Is the Chinese government behind a decade-long cyber espionage campaign?

Cyber espionage

China stands accused of backing a cyber warfare campaign waged against various government agencies, corporations and journalists across Southeast Asia that has lasted a decade.

A report from FireEye explained that it has evidence that might point to Chinese state involvement in the corporate espionage and cyber spying campaign, although FireEye's APAC CTO Bryce Boland told TechCrunch there's "no smoking gun" pointing to direct involvement.

Boland instead mentions various pieces of evidence that FireEye has collected over a number of months that includes an operating manual written in Chinese, a code base developed by Chinese developers and a domain name registered to a suspicious "tea company" in China.
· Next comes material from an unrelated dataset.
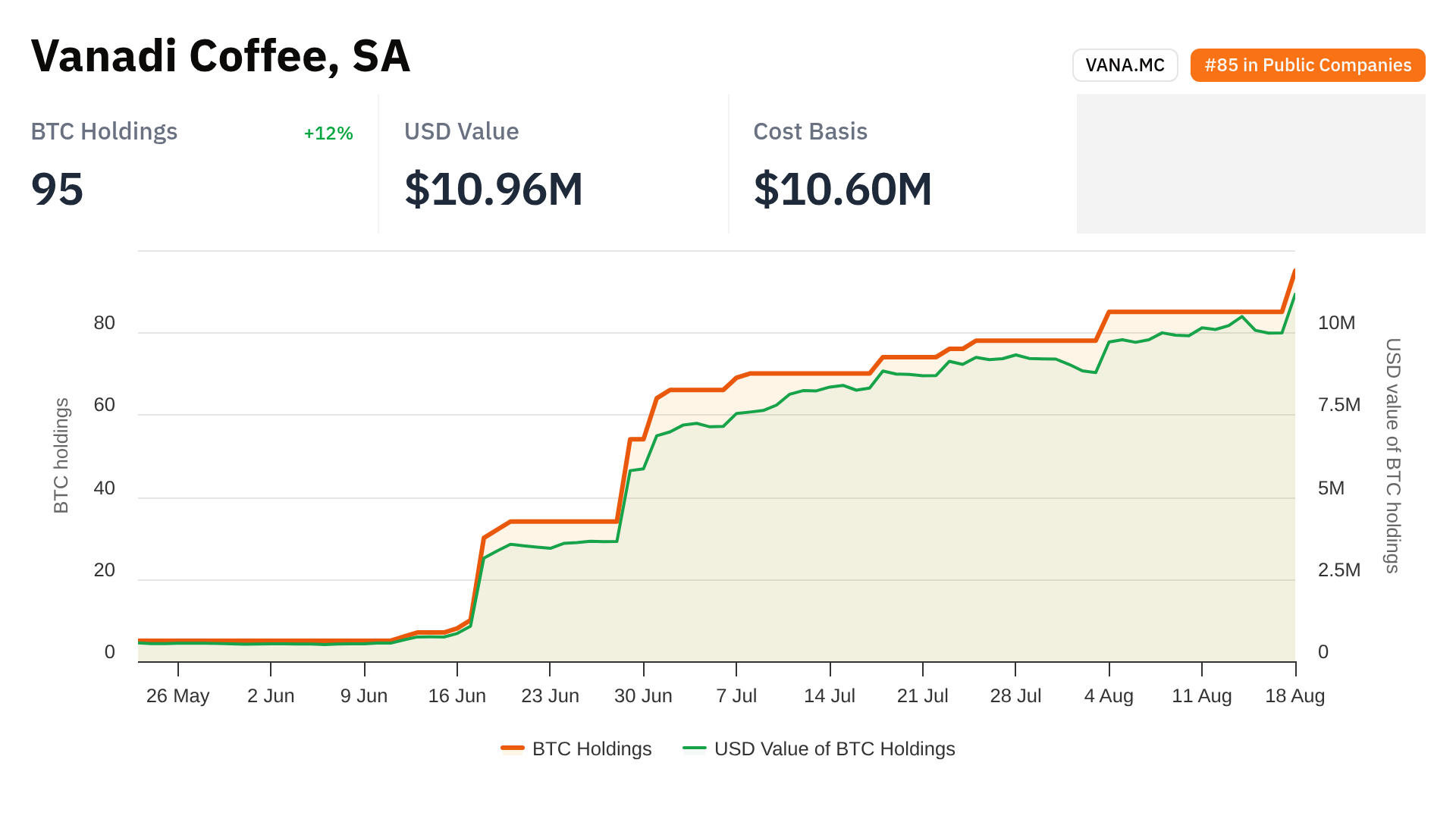Screen dimensions: 1456x819
Task: Select the Cost Basis $10.60M card
Action: [902, 164]
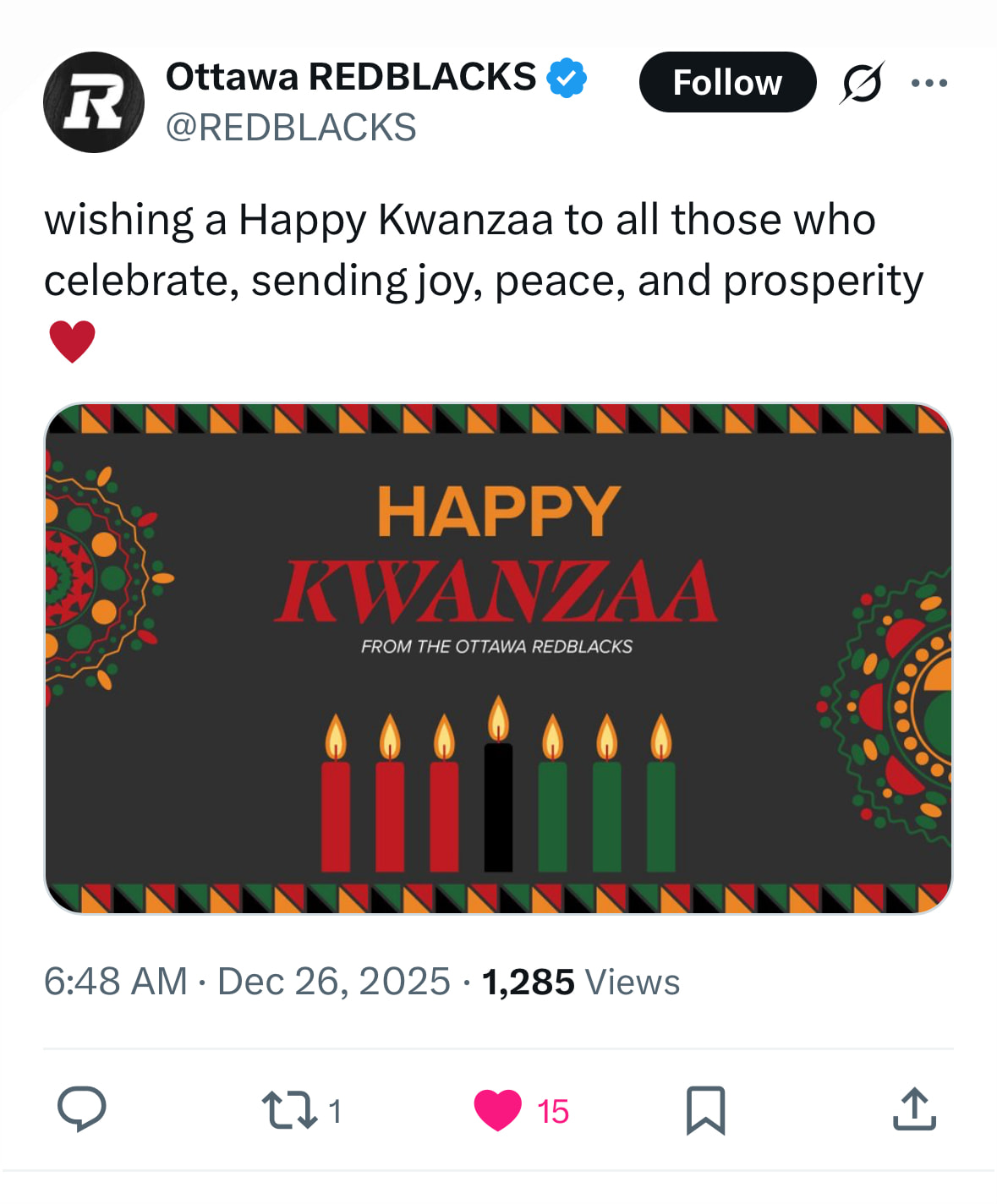
Task: Click the like count of 15
Action: (x=553, y=1111)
The biggest clue, however, concerns the targets of the campaign.

"Their targets possess information that most likely serves the Chinese government's needs for intelligence about key Southeast Asian regional political, economic, and military issues, disputed territories, and discussions related to the legitimacy of the Chinese Communist Party," FireEye added.

Air gap networks attacked

APT (Advanced Persistent Threat) 30, as the group has been named by FireEye, has created over 200 different variations of malware and some of them were used to carry out attacks against air gap networks (sensitive systems kept offline for security reasons) as early as 2006. This is concerning given that previous data indicated the first instances of this were by Russian attackers in 2008 and 2009.
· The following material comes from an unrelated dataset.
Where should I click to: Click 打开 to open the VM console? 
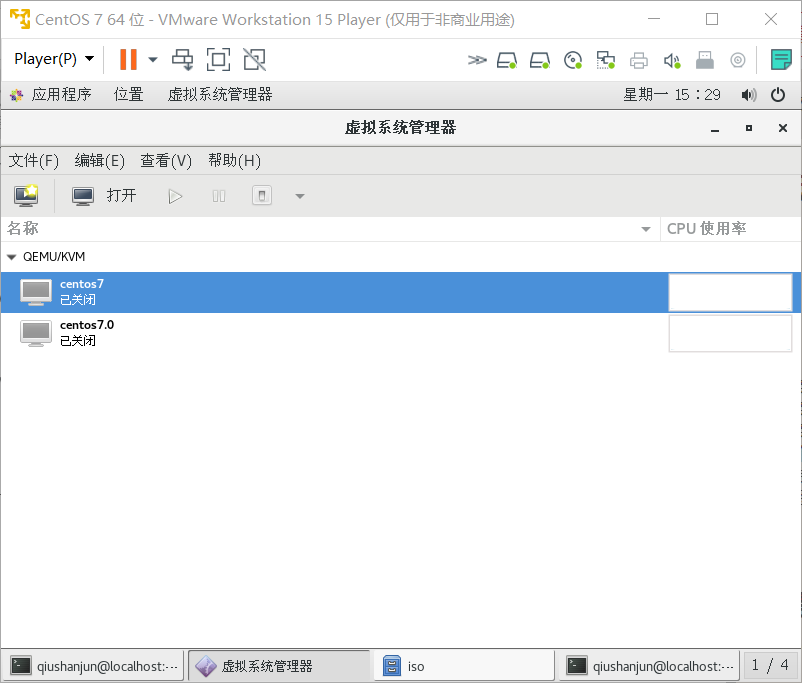click(x=122, y=195)
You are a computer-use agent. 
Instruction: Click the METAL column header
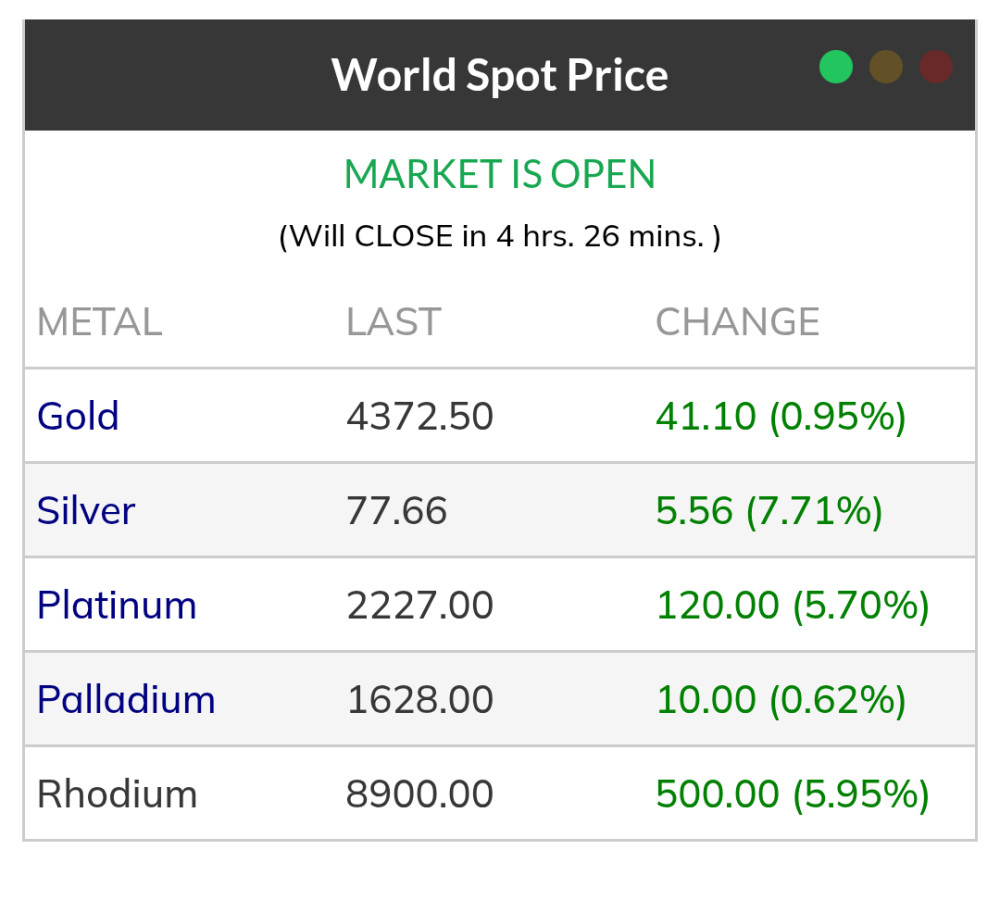tap(99, 322)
It's thought that two developers were working the back-end tools for the attack operators with one other developing the attack tools themselves. Boland went on to admit that even though the developers have devised a sophisticated plan, the infrastructure of the attacks has remained the same for years thus making it fairly straightforward to take action to negate any potential damage.

FireEye has shared its information with a range of intelligence agencies across the world and even though they didn't confirm the countries that have received the information, China is not one that has been given it.